Kul vefasız olunca alnına mı yazıyor? 
Yine yanıldım işte bir yara da o açtı
İçimde bir boşluk var yanağımdan sızıyor
Hayır ağlamıyorum, gözüme hasret kaçtı


Kalbim aradığını ne yazık ki bulmadı
Sanki insanca sevmek onlara göre suçtu
Gönül kapım açıktı aşkla giren olmadı
Hayır ağlamıyorum, gözüme hasret kaçtı


Aşkı şerbet zannettim şimdi zehir kusarım
Çünkü sevdalı baştan ne badireler geçti
Acımı hatırlatır başım önde susarım
Hayır ağlamıyorum, gözüme hasret kaçtı


Gözlerimin buğusu küçüklükten beri var
Kader yıllardan beri ömrüme hüzün saçtı
Ne münasebet yahu her şeyin bir yeri var
Hayır ağlamıyorum, gözüme hasret kaçtı 


Acaba şu dünyada kıymet bileni yok mu? 
Yüreğim nedense hep hayırsız kulu seçti
Erkekler ağlamazmış o bile bana çok mu? 
Hayır, ağlamıyorum, gözüme hasret kaçtı 


Murat Gökçe Karsî


Kendi sesi ile dinlerseniz şiire bir kez daha hayranlık duyarsınız.


Yazar veya şair olmak duyguları dile getirmek hissederek yazmak bu olsa gerek.
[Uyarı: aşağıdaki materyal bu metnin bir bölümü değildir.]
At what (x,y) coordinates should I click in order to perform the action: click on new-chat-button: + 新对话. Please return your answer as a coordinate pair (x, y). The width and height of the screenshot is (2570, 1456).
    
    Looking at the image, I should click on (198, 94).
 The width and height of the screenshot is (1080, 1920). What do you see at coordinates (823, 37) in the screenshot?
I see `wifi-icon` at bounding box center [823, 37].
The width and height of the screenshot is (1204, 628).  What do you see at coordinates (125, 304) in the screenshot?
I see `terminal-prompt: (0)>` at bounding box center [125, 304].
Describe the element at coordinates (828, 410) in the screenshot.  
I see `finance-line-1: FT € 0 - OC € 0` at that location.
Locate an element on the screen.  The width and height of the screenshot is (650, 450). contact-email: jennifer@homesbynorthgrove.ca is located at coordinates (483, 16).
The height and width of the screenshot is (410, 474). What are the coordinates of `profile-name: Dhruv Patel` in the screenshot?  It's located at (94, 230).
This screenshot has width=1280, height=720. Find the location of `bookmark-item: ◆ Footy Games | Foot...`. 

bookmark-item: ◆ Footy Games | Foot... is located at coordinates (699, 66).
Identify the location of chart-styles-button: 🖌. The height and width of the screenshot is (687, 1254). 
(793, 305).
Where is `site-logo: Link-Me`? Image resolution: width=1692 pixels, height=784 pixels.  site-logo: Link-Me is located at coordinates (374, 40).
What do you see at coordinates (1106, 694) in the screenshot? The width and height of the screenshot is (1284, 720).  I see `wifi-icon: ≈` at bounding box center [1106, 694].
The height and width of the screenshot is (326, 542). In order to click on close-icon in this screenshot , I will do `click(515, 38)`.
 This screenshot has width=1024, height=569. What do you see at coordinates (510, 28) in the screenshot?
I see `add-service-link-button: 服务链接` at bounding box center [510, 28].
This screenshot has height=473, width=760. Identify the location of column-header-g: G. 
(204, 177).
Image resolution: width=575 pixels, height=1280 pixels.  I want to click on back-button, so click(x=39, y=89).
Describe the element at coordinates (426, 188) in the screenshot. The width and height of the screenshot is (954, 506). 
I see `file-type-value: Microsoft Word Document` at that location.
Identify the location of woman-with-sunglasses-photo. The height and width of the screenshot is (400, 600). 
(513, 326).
Yazar şair eserinde gülümsemeleri, suratını yalayarak geçerken eserlerine yansır, ben okurken bunları hissedebiliyorum. Çünkü eserde duygu his var gönül var emek var. Kendini yetiştirme uğraşısı içinde olan bilgili ve belli bir düzeye erişmiş olan yazarlar eserlerinde kendini belli ediyor.
**********
 
Genç bir kadın bir erkekle birlikte bahçeye çıktılar, yüksek olan söğüt ağacının gölgesindeki tabureye oturdular. Güneş, tam bir cömertliğiyle kâinatı karşılıksız ısıtırken, ışıltısı yapraklardan yansıyarak aşağı toprağa yansıyordu. Otların arasındaki yeni açan çiçekler güneşin sıcaklığı gülüşüyle, yeşermenin ve yavaşça açmanın sevinçli titreşimleri içindeydi.
Genç Delikanlı genç kıza
-Seni sevi…
Gerisini söylerken genç kız elleriyle delikanlının ağzını kapattı.
-Gerisini söyleme.
Bir duraklamadan sonra
-Üzgünüm ama gitmem gerek, diye mırıldandı. Ama gitmeden önce bu soruna karşılık vermeden gideceğim.
Delikanlı genç yıkılmıştı adeta, genç kız gözden kaybolana kadar yığıldı yerden kalkamadı, saatlerce orada kaldı.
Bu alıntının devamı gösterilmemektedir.